======== Source data ========

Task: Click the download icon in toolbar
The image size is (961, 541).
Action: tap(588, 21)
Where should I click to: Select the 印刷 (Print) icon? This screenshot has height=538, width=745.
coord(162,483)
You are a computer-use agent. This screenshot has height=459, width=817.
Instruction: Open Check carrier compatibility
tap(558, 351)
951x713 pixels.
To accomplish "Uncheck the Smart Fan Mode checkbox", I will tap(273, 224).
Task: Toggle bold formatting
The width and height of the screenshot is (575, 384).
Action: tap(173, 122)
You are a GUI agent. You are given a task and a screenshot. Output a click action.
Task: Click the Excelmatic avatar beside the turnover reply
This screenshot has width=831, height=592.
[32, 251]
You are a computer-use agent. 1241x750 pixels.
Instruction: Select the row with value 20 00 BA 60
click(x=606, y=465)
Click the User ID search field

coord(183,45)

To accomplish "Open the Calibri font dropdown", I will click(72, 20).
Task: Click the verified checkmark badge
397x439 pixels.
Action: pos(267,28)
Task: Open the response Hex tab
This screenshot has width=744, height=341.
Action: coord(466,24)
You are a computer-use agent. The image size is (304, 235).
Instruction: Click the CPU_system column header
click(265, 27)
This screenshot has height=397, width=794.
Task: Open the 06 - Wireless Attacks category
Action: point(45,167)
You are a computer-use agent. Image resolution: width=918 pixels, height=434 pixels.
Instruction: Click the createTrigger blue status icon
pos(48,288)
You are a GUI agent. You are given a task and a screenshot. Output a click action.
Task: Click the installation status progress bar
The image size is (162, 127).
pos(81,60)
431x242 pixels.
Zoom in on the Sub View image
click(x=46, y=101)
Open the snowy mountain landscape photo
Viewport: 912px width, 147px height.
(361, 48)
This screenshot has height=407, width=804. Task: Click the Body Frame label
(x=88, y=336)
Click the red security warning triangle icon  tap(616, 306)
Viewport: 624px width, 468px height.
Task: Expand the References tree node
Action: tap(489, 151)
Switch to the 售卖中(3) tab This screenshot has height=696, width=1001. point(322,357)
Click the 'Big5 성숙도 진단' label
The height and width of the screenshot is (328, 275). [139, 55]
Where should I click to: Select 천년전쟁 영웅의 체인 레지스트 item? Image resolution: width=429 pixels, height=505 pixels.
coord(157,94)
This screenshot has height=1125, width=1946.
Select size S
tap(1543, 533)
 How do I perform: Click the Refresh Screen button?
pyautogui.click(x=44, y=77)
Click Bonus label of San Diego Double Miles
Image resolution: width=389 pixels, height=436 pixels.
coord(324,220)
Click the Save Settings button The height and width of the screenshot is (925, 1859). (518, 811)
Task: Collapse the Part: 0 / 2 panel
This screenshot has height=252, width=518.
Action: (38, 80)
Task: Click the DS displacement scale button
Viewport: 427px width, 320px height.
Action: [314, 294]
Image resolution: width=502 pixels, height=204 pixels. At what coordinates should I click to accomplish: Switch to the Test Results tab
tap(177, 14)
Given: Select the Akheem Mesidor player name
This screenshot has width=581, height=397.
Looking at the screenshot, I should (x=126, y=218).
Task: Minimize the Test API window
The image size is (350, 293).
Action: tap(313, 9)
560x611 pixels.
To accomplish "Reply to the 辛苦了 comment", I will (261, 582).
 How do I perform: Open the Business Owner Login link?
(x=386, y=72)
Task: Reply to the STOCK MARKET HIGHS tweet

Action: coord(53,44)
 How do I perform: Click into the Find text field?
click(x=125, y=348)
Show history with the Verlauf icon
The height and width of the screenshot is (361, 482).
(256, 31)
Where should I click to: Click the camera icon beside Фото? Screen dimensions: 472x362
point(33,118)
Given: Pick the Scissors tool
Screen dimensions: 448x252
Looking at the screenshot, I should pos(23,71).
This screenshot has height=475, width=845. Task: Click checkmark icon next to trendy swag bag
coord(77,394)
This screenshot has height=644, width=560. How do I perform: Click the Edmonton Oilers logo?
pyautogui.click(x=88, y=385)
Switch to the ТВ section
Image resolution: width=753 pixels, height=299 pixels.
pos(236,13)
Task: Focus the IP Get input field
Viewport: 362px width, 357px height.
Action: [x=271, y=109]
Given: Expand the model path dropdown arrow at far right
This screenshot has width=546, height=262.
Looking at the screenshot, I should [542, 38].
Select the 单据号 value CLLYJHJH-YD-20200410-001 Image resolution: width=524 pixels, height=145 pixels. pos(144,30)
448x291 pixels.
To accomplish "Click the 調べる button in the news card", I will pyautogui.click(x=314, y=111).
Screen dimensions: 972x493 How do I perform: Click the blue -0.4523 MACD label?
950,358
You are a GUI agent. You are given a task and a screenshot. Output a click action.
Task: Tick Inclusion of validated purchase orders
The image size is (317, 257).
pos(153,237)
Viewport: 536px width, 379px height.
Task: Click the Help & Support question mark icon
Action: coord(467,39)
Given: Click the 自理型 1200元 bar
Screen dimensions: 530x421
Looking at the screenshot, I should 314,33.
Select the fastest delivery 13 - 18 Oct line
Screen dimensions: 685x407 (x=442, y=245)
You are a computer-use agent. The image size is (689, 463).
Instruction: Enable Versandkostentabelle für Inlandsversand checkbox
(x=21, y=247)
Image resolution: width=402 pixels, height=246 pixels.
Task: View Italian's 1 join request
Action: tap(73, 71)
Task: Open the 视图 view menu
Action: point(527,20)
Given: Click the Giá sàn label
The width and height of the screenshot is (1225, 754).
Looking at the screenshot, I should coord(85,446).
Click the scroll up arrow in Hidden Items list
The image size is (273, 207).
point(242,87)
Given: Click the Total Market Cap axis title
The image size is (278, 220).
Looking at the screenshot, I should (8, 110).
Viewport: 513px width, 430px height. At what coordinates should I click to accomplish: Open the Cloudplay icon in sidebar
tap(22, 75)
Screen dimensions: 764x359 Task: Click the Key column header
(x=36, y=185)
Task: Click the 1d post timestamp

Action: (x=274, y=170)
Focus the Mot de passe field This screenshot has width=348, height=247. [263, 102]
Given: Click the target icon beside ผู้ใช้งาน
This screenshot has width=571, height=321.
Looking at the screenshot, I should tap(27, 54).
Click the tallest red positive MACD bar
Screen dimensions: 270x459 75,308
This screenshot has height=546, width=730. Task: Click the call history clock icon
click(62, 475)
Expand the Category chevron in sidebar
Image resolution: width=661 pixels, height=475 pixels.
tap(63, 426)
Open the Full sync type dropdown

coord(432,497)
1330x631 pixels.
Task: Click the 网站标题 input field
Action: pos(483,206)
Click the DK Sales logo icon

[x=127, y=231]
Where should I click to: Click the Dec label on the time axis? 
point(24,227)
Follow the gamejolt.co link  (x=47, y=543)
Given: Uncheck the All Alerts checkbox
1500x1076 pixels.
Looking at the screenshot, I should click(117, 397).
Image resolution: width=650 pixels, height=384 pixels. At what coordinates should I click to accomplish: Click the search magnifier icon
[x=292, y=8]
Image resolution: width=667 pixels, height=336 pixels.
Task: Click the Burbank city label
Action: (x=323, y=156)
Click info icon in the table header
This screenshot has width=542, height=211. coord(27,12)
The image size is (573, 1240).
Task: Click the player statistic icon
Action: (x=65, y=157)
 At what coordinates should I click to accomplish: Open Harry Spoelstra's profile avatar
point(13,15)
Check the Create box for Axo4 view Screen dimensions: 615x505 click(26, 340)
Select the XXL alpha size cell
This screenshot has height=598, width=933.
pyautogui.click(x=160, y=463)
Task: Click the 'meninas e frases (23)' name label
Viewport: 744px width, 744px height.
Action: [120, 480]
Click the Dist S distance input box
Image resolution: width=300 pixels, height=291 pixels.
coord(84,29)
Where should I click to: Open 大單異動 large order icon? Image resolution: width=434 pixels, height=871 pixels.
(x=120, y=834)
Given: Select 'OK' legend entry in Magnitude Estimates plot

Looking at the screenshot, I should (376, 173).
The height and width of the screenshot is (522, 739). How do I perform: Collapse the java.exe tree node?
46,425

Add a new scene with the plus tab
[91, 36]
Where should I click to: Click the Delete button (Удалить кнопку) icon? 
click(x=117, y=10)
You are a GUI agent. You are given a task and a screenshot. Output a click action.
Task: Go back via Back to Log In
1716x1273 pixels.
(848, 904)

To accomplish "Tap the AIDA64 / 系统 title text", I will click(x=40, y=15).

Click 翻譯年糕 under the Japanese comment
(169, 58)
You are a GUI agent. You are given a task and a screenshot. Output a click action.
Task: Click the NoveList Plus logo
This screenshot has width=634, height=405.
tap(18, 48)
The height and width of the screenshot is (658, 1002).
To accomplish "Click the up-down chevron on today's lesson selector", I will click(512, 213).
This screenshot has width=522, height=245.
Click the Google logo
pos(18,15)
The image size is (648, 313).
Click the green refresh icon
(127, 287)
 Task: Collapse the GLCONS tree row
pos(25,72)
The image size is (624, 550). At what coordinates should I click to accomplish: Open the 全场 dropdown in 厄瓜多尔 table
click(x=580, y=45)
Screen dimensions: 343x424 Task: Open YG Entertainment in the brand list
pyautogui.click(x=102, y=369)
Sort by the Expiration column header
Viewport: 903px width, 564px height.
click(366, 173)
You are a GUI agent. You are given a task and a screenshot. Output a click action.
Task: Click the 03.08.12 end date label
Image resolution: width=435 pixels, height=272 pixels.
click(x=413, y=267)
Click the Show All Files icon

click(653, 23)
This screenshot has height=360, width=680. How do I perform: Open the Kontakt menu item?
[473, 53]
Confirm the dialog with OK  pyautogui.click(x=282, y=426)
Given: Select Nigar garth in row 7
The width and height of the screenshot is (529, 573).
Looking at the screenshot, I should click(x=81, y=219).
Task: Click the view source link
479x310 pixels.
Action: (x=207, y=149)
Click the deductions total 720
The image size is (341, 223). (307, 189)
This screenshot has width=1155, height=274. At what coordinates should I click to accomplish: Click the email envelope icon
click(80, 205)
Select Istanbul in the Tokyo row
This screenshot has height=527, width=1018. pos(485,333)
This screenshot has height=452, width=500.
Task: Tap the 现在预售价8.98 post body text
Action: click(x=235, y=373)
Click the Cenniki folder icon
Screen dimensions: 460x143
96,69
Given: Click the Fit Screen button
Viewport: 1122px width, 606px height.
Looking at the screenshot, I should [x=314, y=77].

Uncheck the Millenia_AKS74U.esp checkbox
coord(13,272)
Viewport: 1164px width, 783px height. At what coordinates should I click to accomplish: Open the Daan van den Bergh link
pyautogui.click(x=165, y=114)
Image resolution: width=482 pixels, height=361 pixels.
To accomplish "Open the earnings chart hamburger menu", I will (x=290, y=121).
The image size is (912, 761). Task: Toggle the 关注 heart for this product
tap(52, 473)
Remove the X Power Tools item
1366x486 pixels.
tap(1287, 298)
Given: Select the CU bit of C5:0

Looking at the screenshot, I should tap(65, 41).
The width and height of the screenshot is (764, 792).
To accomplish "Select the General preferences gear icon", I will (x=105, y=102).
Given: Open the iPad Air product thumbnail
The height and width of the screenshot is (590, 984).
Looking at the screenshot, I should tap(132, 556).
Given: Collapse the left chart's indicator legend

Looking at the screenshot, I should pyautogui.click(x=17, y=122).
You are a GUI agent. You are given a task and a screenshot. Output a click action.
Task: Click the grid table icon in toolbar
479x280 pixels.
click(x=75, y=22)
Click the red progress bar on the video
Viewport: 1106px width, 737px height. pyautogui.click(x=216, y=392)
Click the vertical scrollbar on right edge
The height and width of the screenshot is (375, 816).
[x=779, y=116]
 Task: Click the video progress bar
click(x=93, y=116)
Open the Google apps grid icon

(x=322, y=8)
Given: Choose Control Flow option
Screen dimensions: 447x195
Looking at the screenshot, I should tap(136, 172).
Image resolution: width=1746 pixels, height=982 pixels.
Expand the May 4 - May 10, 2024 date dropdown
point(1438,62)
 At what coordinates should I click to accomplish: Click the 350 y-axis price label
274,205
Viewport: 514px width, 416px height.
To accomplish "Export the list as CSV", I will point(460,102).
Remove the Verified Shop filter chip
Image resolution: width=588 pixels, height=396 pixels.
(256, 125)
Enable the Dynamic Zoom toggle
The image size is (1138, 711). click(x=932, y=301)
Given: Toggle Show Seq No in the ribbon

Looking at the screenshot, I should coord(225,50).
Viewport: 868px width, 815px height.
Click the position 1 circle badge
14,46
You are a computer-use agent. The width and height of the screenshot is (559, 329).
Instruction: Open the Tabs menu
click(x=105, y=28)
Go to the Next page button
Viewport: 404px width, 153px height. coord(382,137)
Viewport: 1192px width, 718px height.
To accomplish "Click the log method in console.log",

========

__Activity__
Find the lines above that include the string "name" and copy them.

__Exercise output__
Given: Select the Akheem Mesidor player name
Task: Click the 'meninas e frases (23)' name label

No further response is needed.